TempletonMentalHealthHospitalIssue will go back to commissioners in January

–After hours of discussion Thursday, the San Luis Obispo County Planning Commission made no decision on the proposed mental health hospital for Templeton on Las Tablas Road near Twin Cities Community Hospital. Another hearing is set for Thursday, Jan. 14, 2016.

The hearing was to consider a request by Dr. Harvey Billig for a for a tentative parcel map and conditional use permit to:

  • Subdivide an existing 4.9-acre parcel into two parcels of 1.46 acres and 3.44 acres
  • Construct a 36,503-square-feet assisted living facility with 60 beds on the 1.46 acres parcel and a 70,419-square-food behavioral health hospital of 91 beds on the 3.44 acre parcel
  • A modification to the height standards for the proposed hospital to allow a height of 44 feet from average natural grade instead of 35 feet as provided by ordinance


County staff recommended approval of the project. Several community meetings and forums have been held by people both for and against the proposed hospital. Sixty people submitted requests to speak during public comment, which lead the commission to continue the hearing to a future meeting to allow ample time to receive all comments.

The psychiatric facility is proposed to be built on vacant property on Las Tablas Road across from Twin Cities Community Hospital. The Templeton Area Advisory Group voted 7-0 to reject the proposed mental health center in November 2014.

“There are some legal issues your commission will need to have in mind. … Because it is a mental health facility, a mental health hospital, it will be treating people who are considered disabled under both state and federal law,” County Counsel Whitney McDonald said. “As a result, your commission cannot consider the fact that those who will be using the facility are disabled in any manner in your deliberations. That means you can’t consider the fact that there are people who have mental illnesses that will be going into or out of the facility, in either considering the project or in ultimately deciding to approve or deny it. The best advice I can give you is you need to treat it like it’s any medical hospital.”

Not abiding by those guidelines, McDonald said, is it opens up the county to fines and lawsuits.

The property is owned by Harvey and Melanie Billig of Carmel, who lived in the county from 1973 to 2000. The hospital will be operated by Vizion Health, LLC.

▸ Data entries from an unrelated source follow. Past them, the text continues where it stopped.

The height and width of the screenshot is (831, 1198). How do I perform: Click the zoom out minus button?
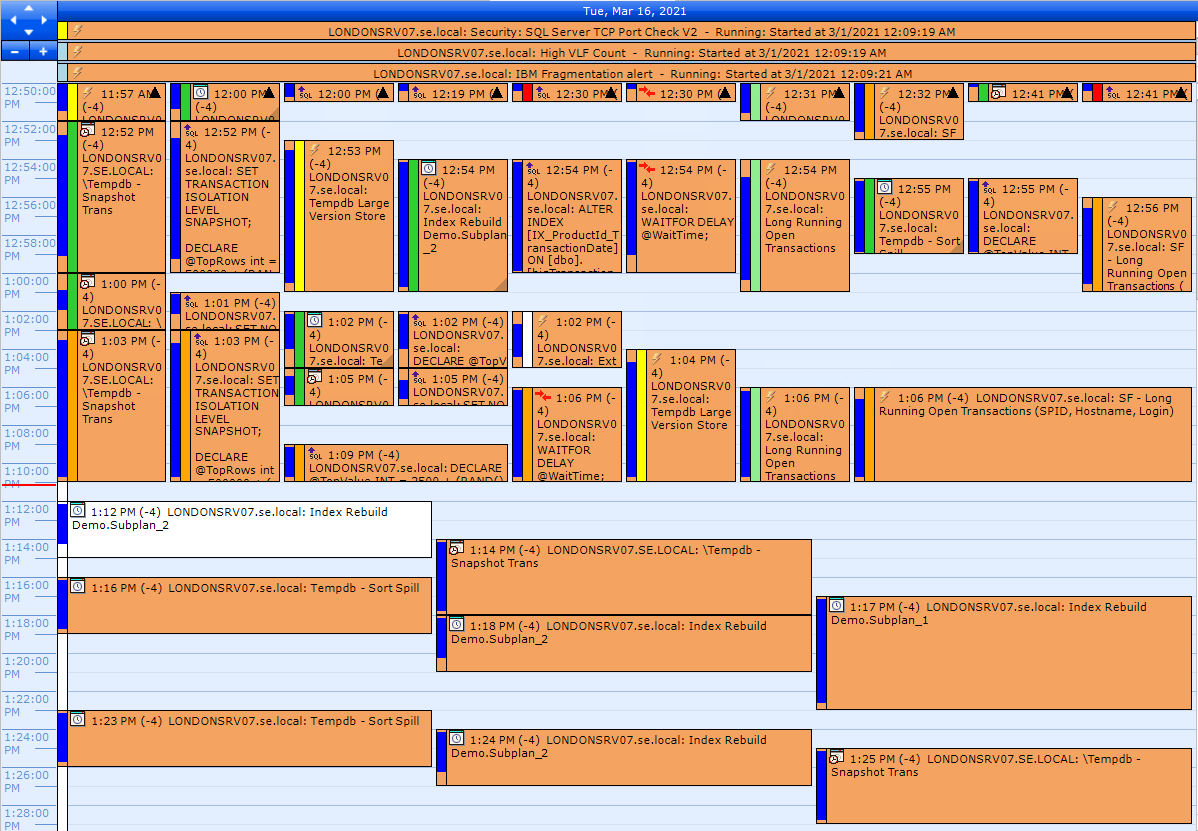tap(14, 50)
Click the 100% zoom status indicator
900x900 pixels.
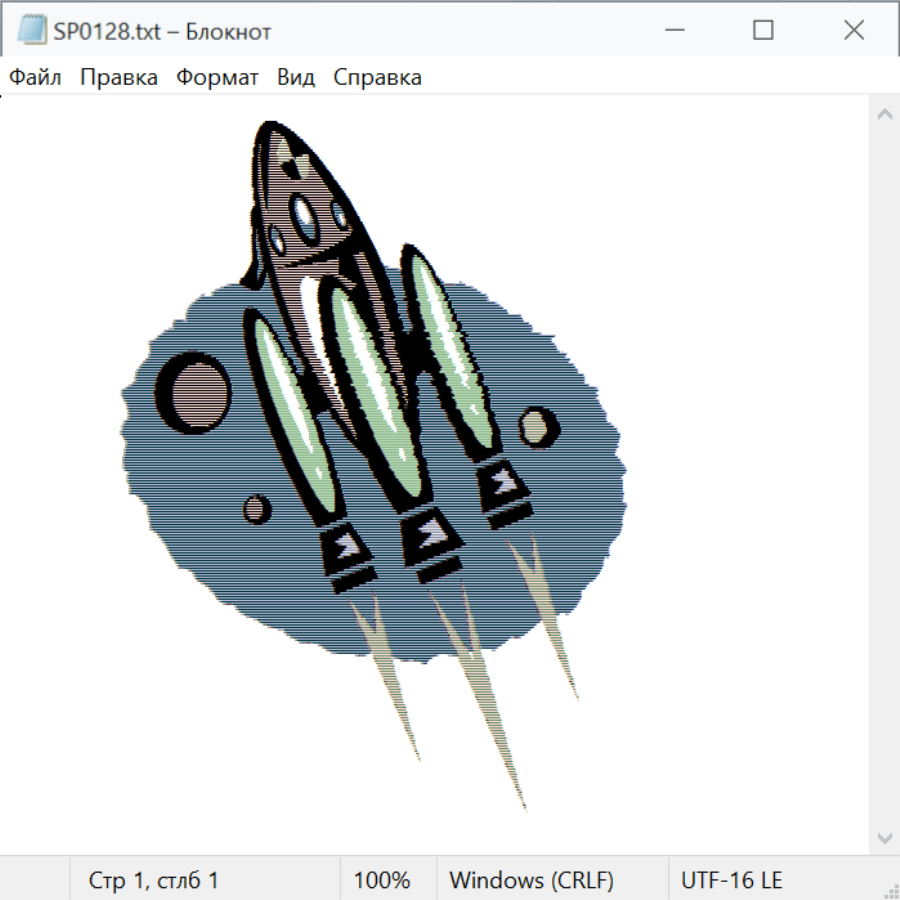point(382,880)
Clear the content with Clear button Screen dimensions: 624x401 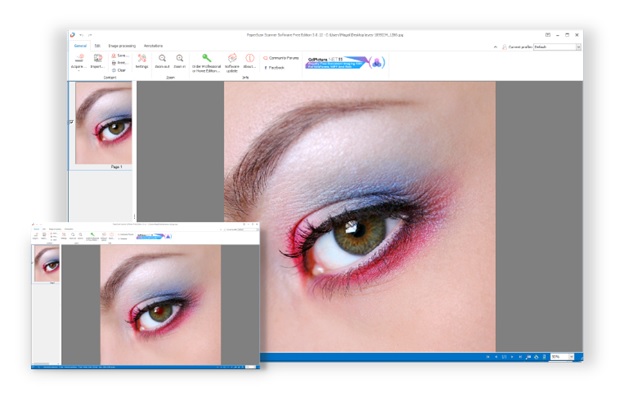118,70
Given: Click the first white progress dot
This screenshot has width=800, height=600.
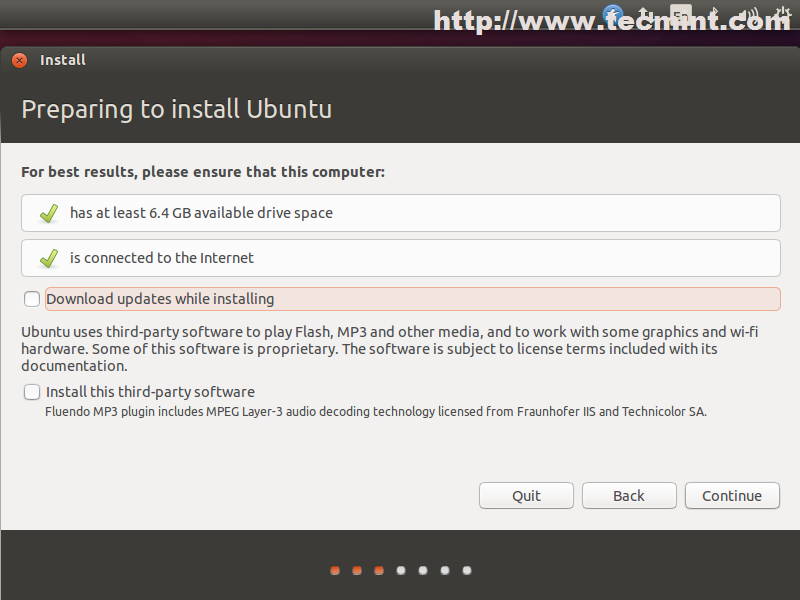Looking at the screenshot, I should coord(401,571).
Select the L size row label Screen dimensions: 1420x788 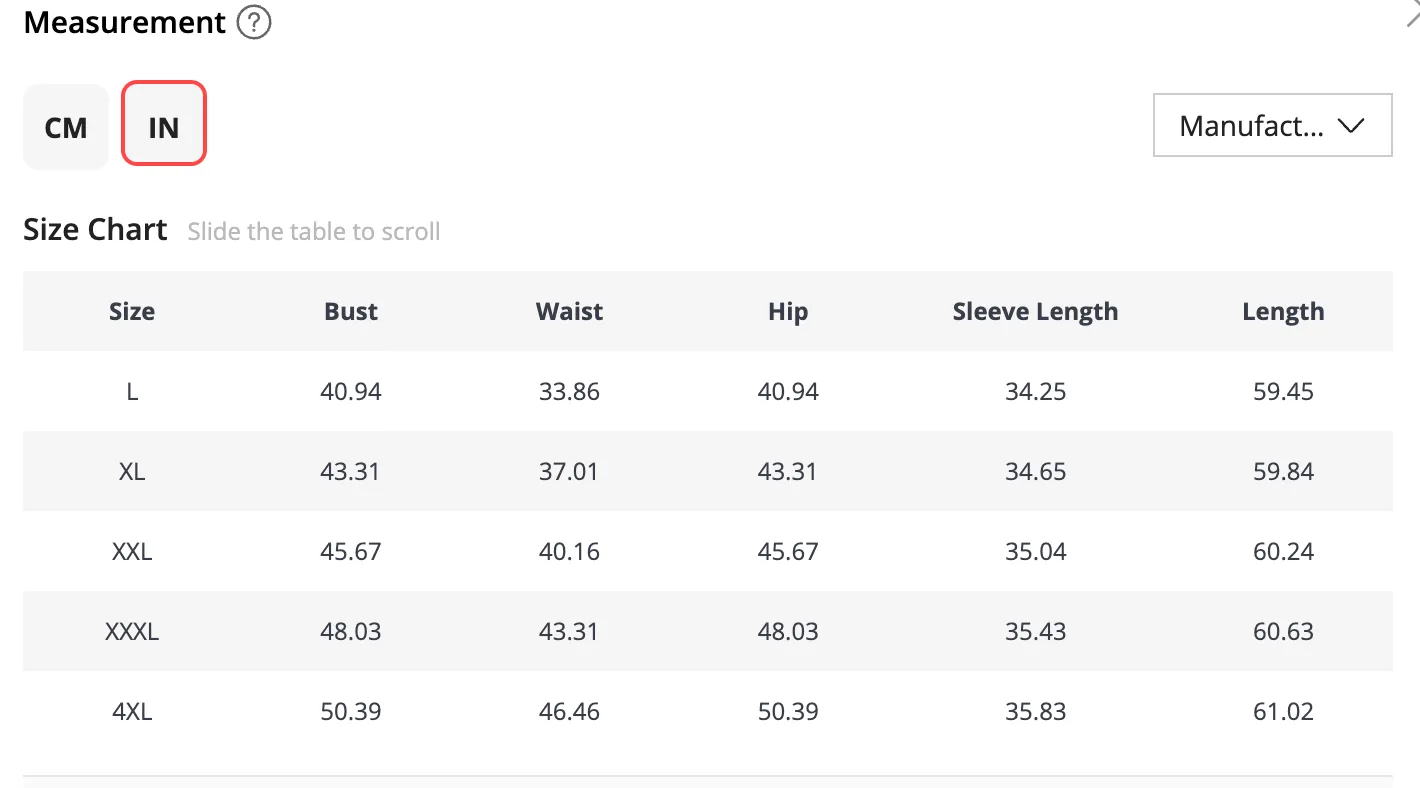pyautogui.click(x=132, y=391)
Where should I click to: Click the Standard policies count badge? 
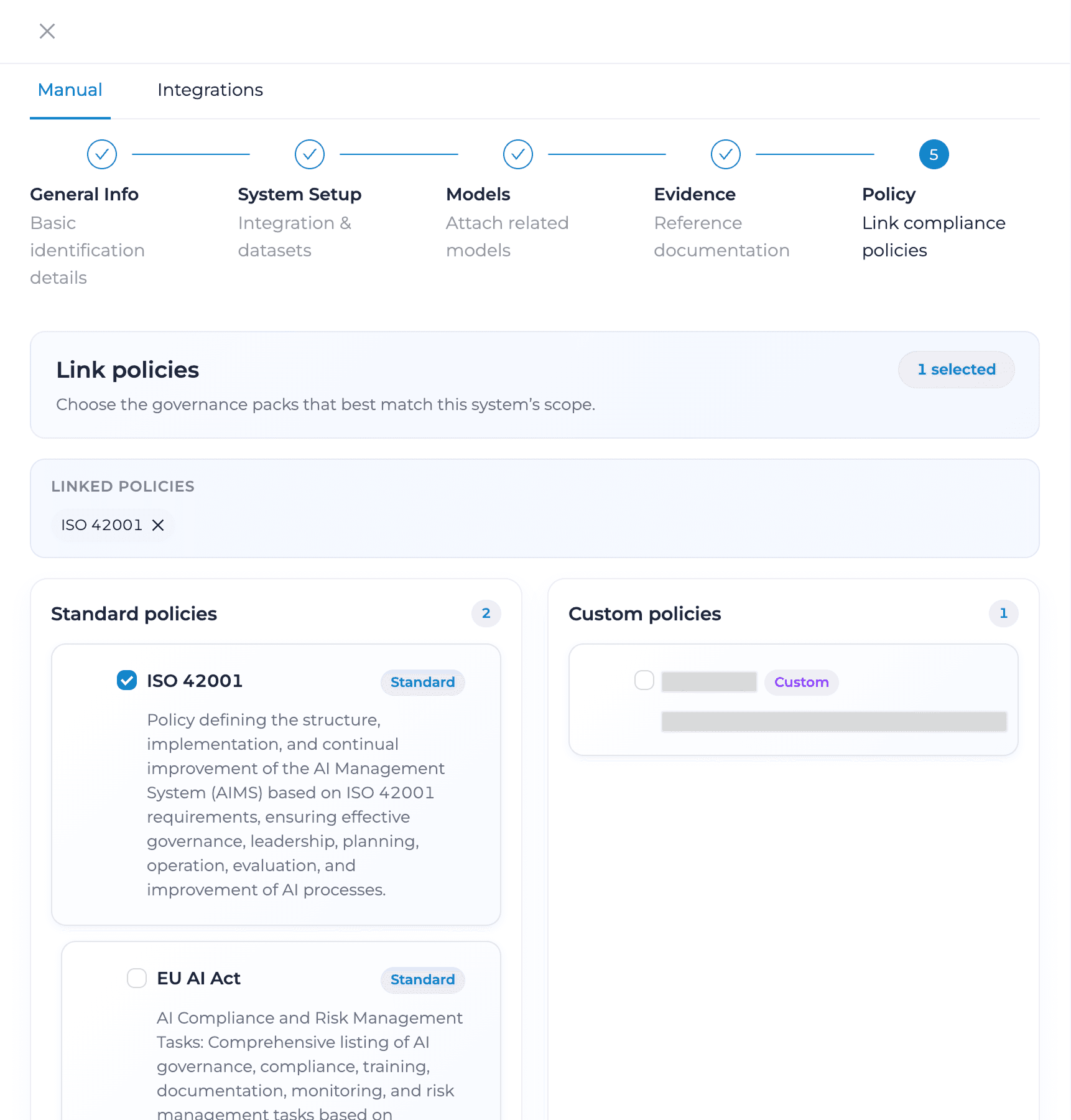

For safety, the patients will be locked in “care pods,” which are grouped by age: 6 to 12 years old, 13 to 18, 18 to 65 and 65 and older. All patients’ stays are voluntary and will last 8 to 10 days. The hospital will not treat substance abuse, but will provide therapy and medication for depression, anxiety disorder, suicidal tendencies, schizophrenia, social phobias, eating disorders, post-traumatic street disorder in veterans and attention deficit hyperactivity disorder in children.